__記事__:
+++++
攻守に欠かせない不動の存在である檜村篤史副将(スポ4=千葉・木更津総合)。現在の打率は3割9分4厘と、チーム内トップの打撃成績を記録した昨秋をしのぐ好調ぶりだ。だがチームは、またも優勝に届かず。東京六大学リーグ戦(春季リーグ戦)の厳しさも感じたというここまでの戦いを振り返りながら、伝統の一戦に臨む意気込みを伺った。
※この取材は5月23日に行われたものです。
確かにつかむ手応え
取材に応じる檜村
――ここまでの春季リーグ戦での手応えはいかがですか
打率は4割近く残せているのでバッティングはいい感じになっているのかなと思います。
――数字で見ると昨秋は打率.327で今季は.394。かなり調子を上げているように思えますが、実際の感覚ではいかがですか
打率でもそうですが、三振が今2つで昨年より減っていて。実際にツーストライクからのヒットも多いので、そういったところで対応力がついたのかなと思います。
――三振が減ったというのは、どのようなことが要因ですか
しっかりトップの位置でバットが残せているので、先にいかずに下半身で粘って打てていると思います。
――徳武定祐コーチ(昭36商卒=東京・早実)からそのように指導受けたのでしょうか
そうですね。やはり徳武さんの指導でヘッドが下がってしまうと打てないと言われたというのはあって。残したままやるようにしたのでそれもあると思います。
――徳武コーチの存在が大きいということでしょうか
はい。
――今季はシーズン通して打順が5番に安定していますが、打席に入る時の心境に変化はありますか
実際、自分のバッティングをするだけというのは徳武さんからも言われているので、あまり意識せずに(打席に)入っています。
――開幕戦で2ラン本塁打を放ちました。シーズンの入り方は良かったのでしょうか
そうですね。初戦というのは重要で、1打席目から3安打打てたので良かったと思います。
――明大戦では森下暢仁投手(4年)の前に苦しみ勝ち点を落としましたが、明大戦を振り返ってみていかがですか
バッティング面では悪い感じではなかったのですが、守備が良くなかったです。記録がヒットになったのでエラーはついていないのですが、自分の送球がショートバウンドになって中川(卓也、スポ1=大阪桐蔭)が捕れずにランナーを塁に出してしまって、そこから逆転という流れになってしまった場面がありました。そこが一番、悔いが残っている点かなと思います。
――ここまでの春季リーグ戦全体で一番悔いが残っているプレーですか
そうですね、はい。
+++++
__資料__:
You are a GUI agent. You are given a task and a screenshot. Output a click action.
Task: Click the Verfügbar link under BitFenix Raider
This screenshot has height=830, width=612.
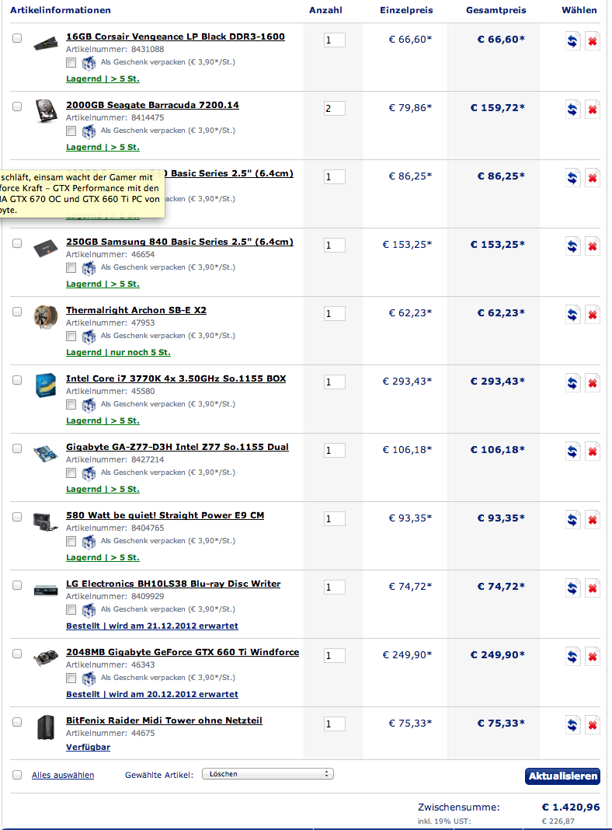point(89,747)
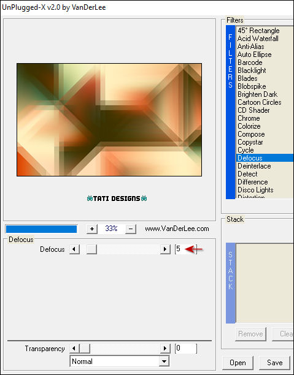This screenshot has height=375, width=294.
Task: Click the zoom out minus button
Action: click(131, 229)
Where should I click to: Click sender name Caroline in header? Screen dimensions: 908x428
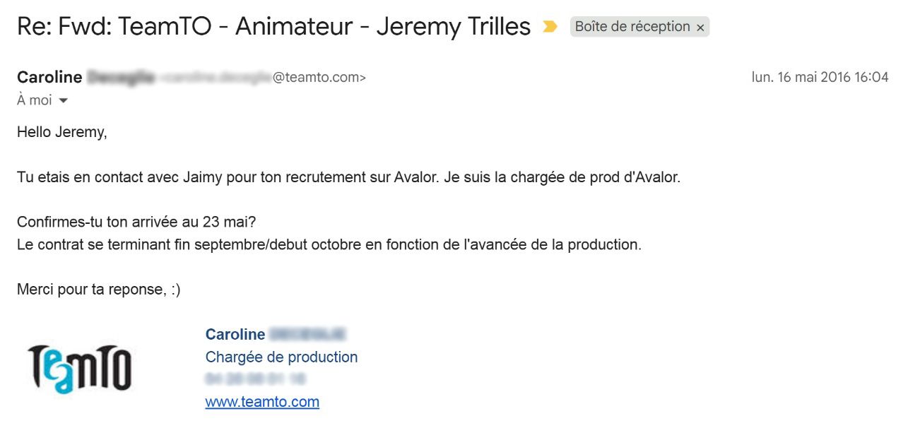[49, 78]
+++++
__課題一覧__:
1 - 記事について、次の問いに答えてください。
(a) 今季の檜村の打率はいくつですか?
(b) 三振は現在いくつですか?
(c) 明大戦で檜村の送球がショートバウンドになった際、捕れなかったのは誰ですか?
2 - 記事中の一文「初戦というのは重要で、1打席目から3安打打てたので良かったと思います。」を英語に訳すとどうなりますか?
3 - 記事のうち「攻守に欠かせない不動の存在で」から「打率は4割近く残せているのでバッティングはいい感じになっているのかなと思います。」までを、両端を含めて一字一句変えずに出力してください。

__解答__:
1 -
(a) 3割9分4厘(.394)
(b) 2つ
(c) 中川卓也

2 - The first game is important, and I think it went well because I was able to get three hits starting from my first at-bat.

3 -
攻守に欠かせない不動の存在である檜村篤史副将(スポ4=千葉・木更津総合)。現在の打率は3割9分4厘と、チーム内トップの打撃成績を記録した昨秋をしのぐ好調ぶりだ。だがチームは、またも優勝に届かず。東京六大学リーグ戦(春季リーグ戦)の厳しさも感じたというここまでの戦いを振り返りながら、伝統の一戦に臨む意気込みを伺った。
※この取材は5月23日に行われたものです。
確かにつかむ手応え
取材に応じる檜村
――ここまでの春季リーグ戦での手応えはいかがですか
打率は4割近く残せているのでバッティングはいい感じになっているのかなと思います。